Missouri – A group of adult business owners and others in the erotic industry filed a lawsuit yesterday to keep Missouri from implementing a law that would ban full nudity and alcohol at strip clubs and adult stores.
The lawsuit claims state legislators didn’t follow proper procedures for determining the financial cost of the legislation and that the new restrictions violate free speech.
Calling the law a “series of draconian restrictions,” the lawsuit asks the court to keep it from taking effect as scheduled on Aug. 28. It warns the legislation will “undermine” and “shutter” productive businesses and throw people out of work into the teeth of a depressed economy.
The lawsuit filed in Cole County involves 17 plaintiffs including three exotic dancers listed under pseudonyms, numerous businesses including Passions Video Inc., an adult video and novelty chain with a Columbia location, and a trade group for the adult entertainment industry. St. Louis-area resident Mike Ocello, the president of a national chain of adult businesses, also is suing as an individual taxpayer.
Gene Gruender, owner of Passions, said the new law would cause him to lay off two employees, and it would result in the closure of most of Missouri’s strip clubs, likely putting more than 1,000 bartenders, strippers, bouncers and others out of work.
“When a club has to have strippers dressed with more on than is required at a public pool or a public street, there’s no point in it,” Gruender said. “It makes no sense.”
Gruender said lawyers are confident the law can be overturned on several grounds, including a constitutional challenge in federal court if need be. “The only problem is it will cost us a half-million dollars to prove they’re right,” he said.
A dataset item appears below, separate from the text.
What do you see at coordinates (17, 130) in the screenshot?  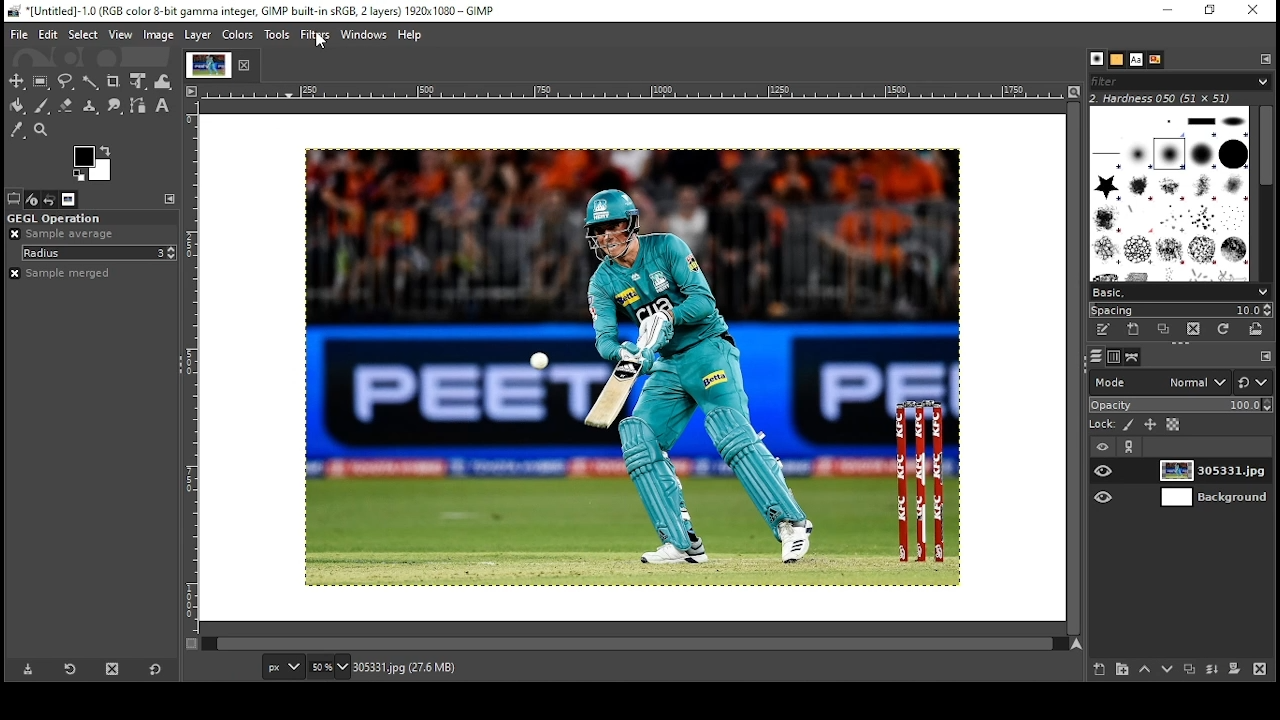 I see `color picker tool` at bounding box center [17, 130].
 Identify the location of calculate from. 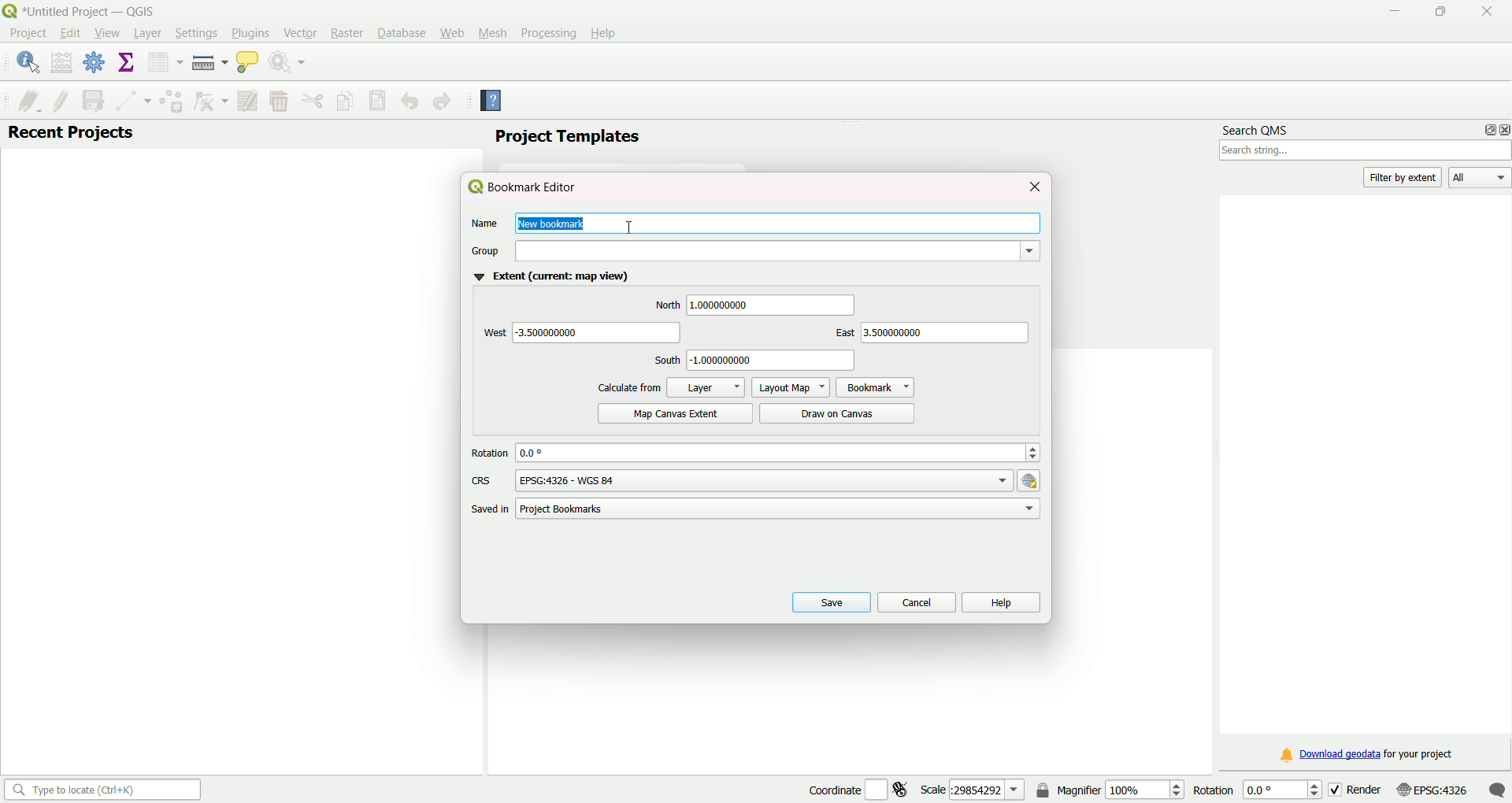
(629, 387).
Along with banning full nudity and alcohol, the law would bar touching between seminude employees and customers at sexually oriented businesses. It also requires stores and clubs to close before midnight, and it prevents new adult businesses from opening within 1,000 feet of schools, churches, libraries or day care centers.
Seminude employees would have to stay at least six feet from customers in a room of at least 600 square feet.
At particular issue in the lawsuit is the legislature’s procedure for estimating how much the law would cost the state and local governments. The lawsuit claims lawmakers ignored a request for a formal hearing on the expected cost and pinned a total fiscal note of less than $100,000 on the bill.
A trade group, the Missouri Association of Club Executives, claims if adult businesses are restricted as proposed in the new law, at least 60 percent would close, costing the state about $2.7 million in lost sales tax and $720,000 in lost state withholding taxes and would put about 1,800 people out of work.
Sen. Matt Bartle, R-Lee’s Summit, champion of the bill, said because the fiscal note is the centerpiece of the lawsuit, the law itself is strong.
“The fact that they’re main frontal assault is procedural rather than substantive is, in my mind, a pretty strong indication that they know that we’re solid,” he said this morning.
Bartle said the law will not put the adult industry out of business in the state. It is, he said, designed to cut down on prostitution, which he thinks is rampant in the clubs.
“There’s been a market for pornography since the beginning of time,” Bartle said. “This isn’t going to end the industry. But there are obvious secondary effects, and prostitution is one of them. And for them to suggest otherwise is to suggest human nature isn’t what everybody understands it is.”